Chronique n° 104 du 25 août 2025

 SÉRIE DE L’ÉTÉ / ÉPISODE 8

 Et Ferdinand de Meeûs créa le Château d’Argenteuil…

Beaucoup de gens croient que Léopold III a habité le Château d’Argenteuil. C’est tout à fait faux puisque ce château est situé ailleurs dans le domaine. Il devient donc urgent de raconter la vraie histoire de ce fameux Domaine d’Argenteuil. Derrière ce superbe territoire, situé aux confins de la Forêt de Soignes, il y avait, au départ, un homme au pouvoir considérable, Ferdinand de Meeûs (1798-1861), premier gouverneur belge de la Société Générale (de Belgique)…

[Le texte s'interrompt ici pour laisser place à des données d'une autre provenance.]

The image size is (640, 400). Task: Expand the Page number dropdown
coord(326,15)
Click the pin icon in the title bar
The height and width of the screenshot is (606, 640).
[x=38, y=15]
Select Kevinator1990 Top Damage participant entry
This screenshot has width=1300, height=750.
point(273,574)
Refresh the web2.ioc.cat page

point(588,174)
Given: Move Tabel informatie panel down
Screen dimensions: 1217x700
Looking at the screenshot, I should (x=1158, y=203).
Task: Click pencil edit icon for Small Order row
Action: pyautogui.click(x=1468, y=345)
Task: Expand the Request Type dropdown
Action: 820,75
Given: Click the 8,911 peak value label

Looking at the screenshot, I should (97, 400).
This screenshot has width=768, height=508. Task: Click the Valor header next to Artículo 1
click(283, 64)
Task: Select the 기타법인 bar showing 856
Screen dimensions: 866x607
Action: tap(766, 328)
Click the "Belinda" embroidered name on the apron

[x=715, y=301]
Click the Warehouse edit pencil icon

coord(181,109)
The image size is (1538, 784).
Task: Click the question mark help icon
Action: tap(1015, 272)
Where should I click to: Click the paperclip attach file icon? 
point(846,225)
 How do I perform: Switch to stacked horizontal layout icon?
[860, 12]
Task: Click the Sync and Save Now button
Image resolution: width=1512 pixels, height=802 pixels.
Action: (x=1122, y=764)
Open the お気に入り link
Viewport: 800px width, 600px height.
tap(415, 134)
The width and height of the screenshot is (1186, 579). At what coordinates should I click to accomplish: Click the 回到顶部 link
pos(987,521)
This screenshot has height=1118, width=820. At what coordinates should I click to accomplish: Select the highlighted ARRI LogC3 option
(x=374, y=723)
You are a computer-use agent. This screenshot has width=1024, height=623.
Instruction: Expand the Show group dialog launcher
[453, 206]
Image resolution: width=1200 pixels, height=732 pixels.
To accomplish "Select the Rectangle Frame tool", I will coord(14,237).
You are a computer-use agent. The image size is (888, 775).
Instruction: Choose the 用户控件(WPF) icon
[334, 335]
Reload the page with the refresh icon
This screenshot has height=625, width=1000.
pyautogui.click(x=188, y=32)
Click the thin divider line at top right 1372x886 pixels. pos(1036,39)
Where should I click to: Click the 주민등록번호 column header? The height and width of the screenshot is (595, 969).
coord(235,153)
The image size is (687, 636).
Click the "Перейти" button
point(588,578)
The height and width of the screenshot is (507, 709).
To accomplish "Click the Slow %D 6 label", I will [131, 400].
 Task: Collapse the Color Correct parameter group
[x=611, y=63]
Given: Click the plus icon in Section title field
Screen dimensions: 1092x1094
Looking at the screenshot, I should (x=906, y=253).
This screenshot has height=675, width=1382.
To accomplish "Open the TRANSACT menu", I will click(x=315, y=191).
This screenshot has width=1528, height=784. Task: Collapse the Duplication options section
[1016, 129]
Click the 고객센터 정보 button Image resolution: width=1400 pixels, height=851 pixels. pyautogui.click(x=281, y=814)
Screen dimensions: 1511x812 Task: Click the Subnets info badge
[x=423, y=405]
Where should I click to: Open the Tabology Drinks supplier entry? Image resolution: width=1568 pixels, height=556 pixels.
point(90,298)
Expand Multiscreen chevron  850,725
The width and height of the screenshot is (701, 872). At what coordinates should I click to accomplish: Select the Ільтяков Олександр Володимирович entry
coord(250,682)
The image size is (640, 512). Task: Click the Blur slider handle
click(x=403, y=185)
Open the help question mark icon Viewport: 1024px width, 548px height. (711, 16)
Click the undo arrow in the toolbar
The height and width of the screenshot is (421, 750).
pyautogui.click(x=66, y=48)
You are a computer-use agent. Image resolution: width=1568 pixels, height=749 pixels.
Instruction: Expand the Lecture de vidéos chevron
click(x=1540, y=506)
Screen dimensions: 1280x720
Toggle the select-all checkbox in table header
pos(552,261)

A sa fondation, en 1822, par le Souverain des Pays-Bas, Guillaume Ier, la Société Générale avait reçu 28.108 hectares de terres en tant que capital en nature, dont la Forêt de Soignes. A partir de 1830, Ferdinand (de) Meeûs, premier gouverneur belge de la Société Générale, décida de revendre une partie de ces territoires afin de financer la révolution industrielle. Dès 1831, plus de 6.500 hectares furent ainsi vendus à des propriétaires privés. Pour la famille Meeûs, les deux premières transactions, qui auraient porté sur 265 hectares de la forêt brabançonne, remontaient à 1833 et 1836. En vérité, Ferdinand de Meeûs (qui, entretemps, avait été fait comte par Léopold Ier) continua à agrandir son domaine tout au long de sa vie…

En 1837, Ferdinand de Meeûs fit ériger dans sa propriété un somptueux château qui fut anéanti par un incendie dix ans plus tard et dont il ne reste que très peu de représentations. Le second château, qui devait surpasser le premier par sa beauté, fut bâti, au même endroit, entre 1856 et 1858, par l’architecte Jean-Pierre Cluysenaar (1811-1880), figure de proue de l’éclectisme en Belgique, qui s’était déjà rendu célèbre en inventant les superbes Galeries Saint-Hubert à Bruxelles quelques années auparavant. Autour du château, il y avait d’autres édifices ou espaces, dont une orangerie, des serres, une ferme, des écuries, un potager, un verger… Par ailleurs, l’aménagement du parc fut confié au paysagiste d’origine allemande Edouard Kellig (1827-1895), auteur du Bois de la Cambre. En fait, petit-à-petit, allait se constituer un parc romantique à l’anglaise avec de multiples points d’attraction : étangs, grottes, embarcadères, pavillon, kiosque… Et suivant la tradition en cours au XIXème siècle, ces jardins recelaient aussi d’importantes collections d’arbres et de plantes aux essences variées. Au total, au jour de son décès, le 5 avril 1861, la propriété de Ferdinand de Meeûs (pas encore d’Argenteuil) faisait 785 hectares sur les communes de Waterloo, de Lasne et de La Hulpe…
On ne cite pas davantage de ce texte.